I was at work, chatting with a customer. I do this; it helps pass the time and the managers smile upon me, thinking I'm trying to sell more stuff. (I'm not.) I was talking to a young Hispanic woman who was trailing a child or two; we got to talking about the difficulties of finding child care. It came up that in addition to working full time and taking care of her children, she was also going to school.

"Oh, neat!" I said. (I do always try to support and encourage those going to school for most anything.) "What are you going for?"

And I knew as she answered that I expected 'cosmetology'...

..and bless her for it, she replied 'Law enforcement'.

I grinned a great big happy (and, alas, surprised-looking) grin. And we talked about that for a while. She's planning to work her way up to detective. I told her that I thought that was absolutely brilliant, and wished her luck.

Then went home and thought about it.

Young. Visibly not well-off (shopping at Walmart, after all). Hispanic. Female.

And I assumed she was going in for cosmetology.

--

Racist. Sexist. Classist. Ageist. Not pretty words. I went and did it, though, all of the above.

...I know a number of people who will claim 'but I'm not racist', 'I'm not sexist', 'I'm not...' whatever is the topic of discussion. To which I say: possible, but I bet you're wrong. I bet that, somewhere underneath in the recess of your brain, you still make the same dumbassed, unsupported, just-plain-wrong assumptions I made above.

I think that people fight the concept of being racist for a lot of reasons. Self-image. Image in front of others. They don't want to be like the Nazis, the KKK, or that guy (you know that guy...) with the beer belly and the ugly hat who stands in line at the store and bitches about them niggers. They don't want to be horrible, evil people.

I don't think being racist (sexist, et cetera) makes you a horrible evil person. I do think it's wrong, mind you -- both in the factual sense and in the moral sense. But to deny it for your own mental and emotional well-being doesn't help the matter any.

If, instead, you stop and say, okay, I did that; it was wrong; I need to stop and think about why and how so I can try not to do it again next time; if you admit, yeah, that was racist, I am racist; then, then, you can take a step towards fixing it. Towards being not-racist, or at least less-racist.

Or sexist, or whatever.

First step is admitting to the problem. Doesn't that sounds familiar?

--

This is scattered and weird. I'll likely have clearer thoughts on it later. I expect some people will disagree with me, possibly fairly vehemently. Likely some folks will think I'm seeking expiation, a cheap release from white middle-class guilt; it's entirely possible they're right, too. If it looks like I'm trying to condone racism, read again. (If it still looks like that, accept that I'm not and I can't type for shit.)

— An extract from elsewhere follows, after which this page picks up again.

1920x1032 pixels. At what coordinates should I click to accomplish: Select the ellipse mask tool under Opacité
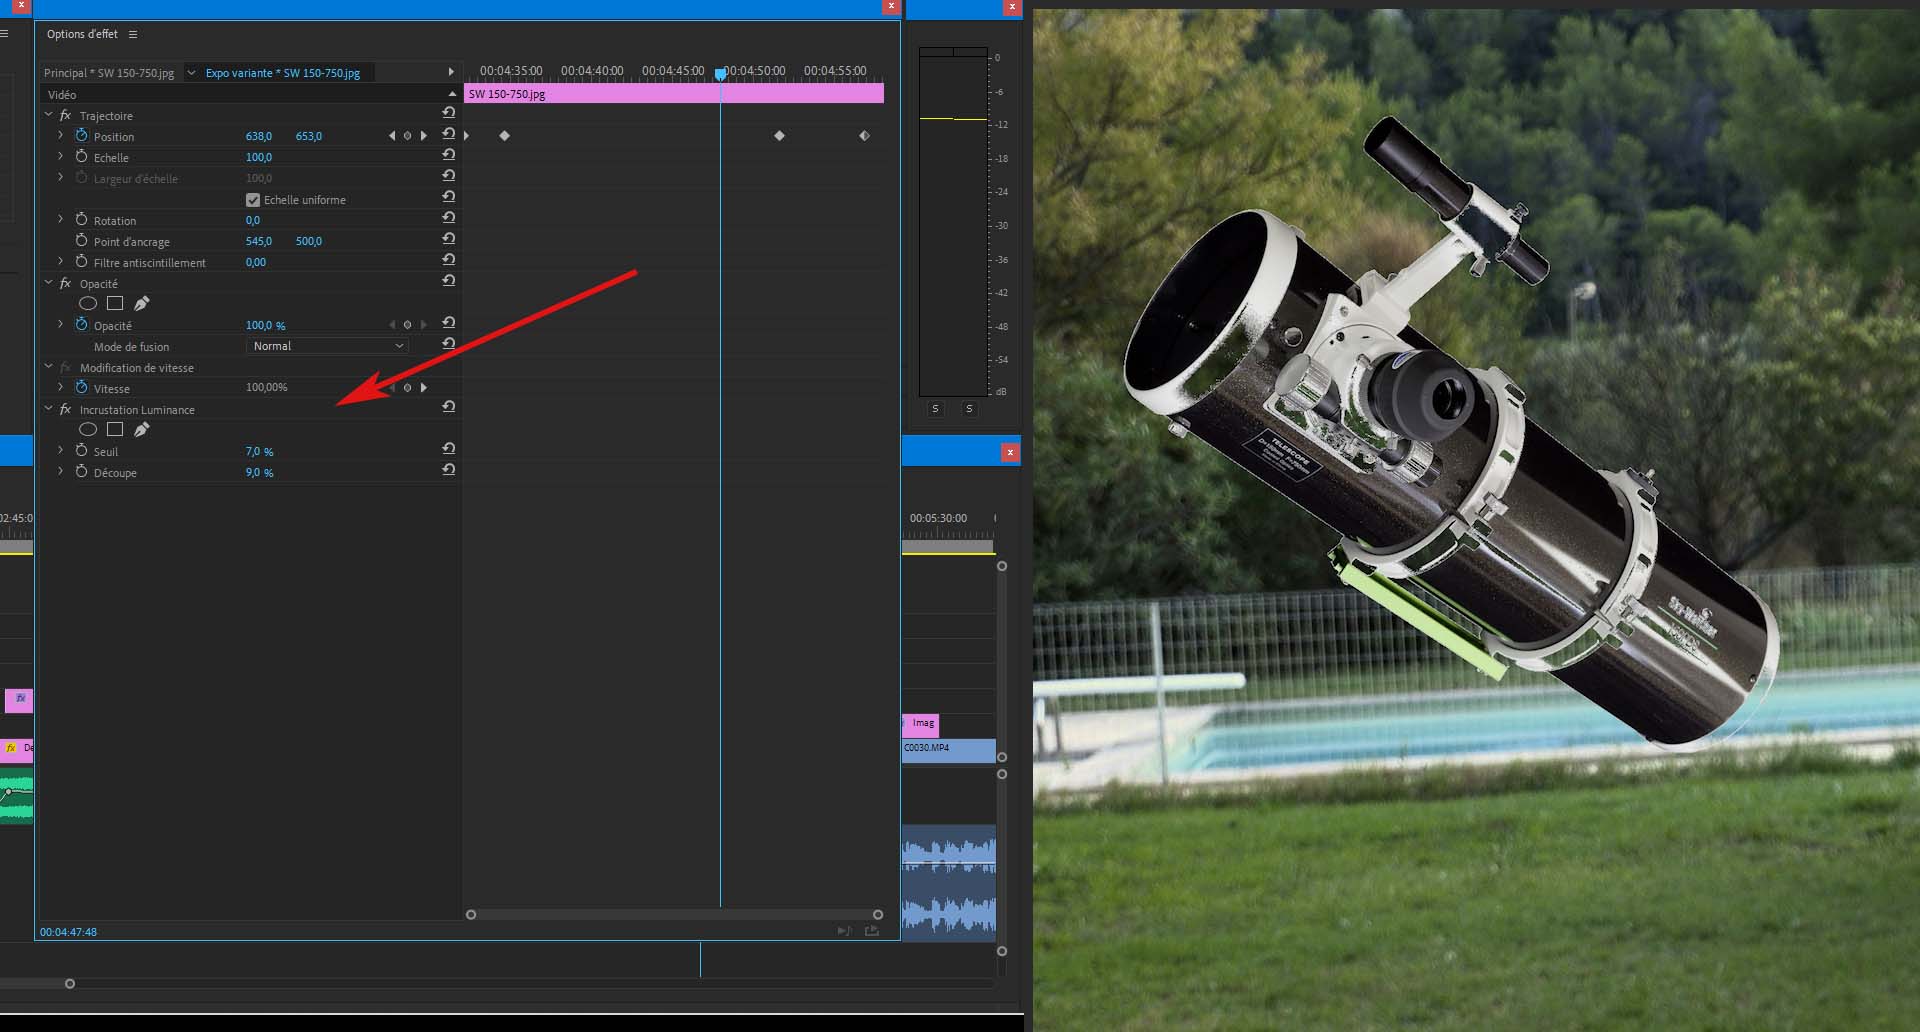[88, 304]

Almost feel odd posting about racism as a while person...but if we don't all talk about it, how will it get better?

More later.

4 comments:

Brian said...

Thanks for this reminder. I know in my life it is easy to become so focused on "creating change" that I forget to be the change myself.

Kate said...

Ayup. It's internal just as much as external. I'm just glad the reminder didn't involve being whacked upside the head...this time.

HilbertAstronaut said...

it's annoying to catch yourself doing that, no? ;-) well, don't feel _too_ guilty about it. human beings are pretty much designed to make snap judgments based on limited information -- it's only now that our world is so much bigger, that this skill can be a liability at times. it's something i certainly have to work on too!

Kate said...

I figure if I feel enough like an ass to promise to do better and then actually manage it, that's about enough of feeling like an ass.

We'll get better at it eventually -- I hope! -- but in the meantime...you do what you can.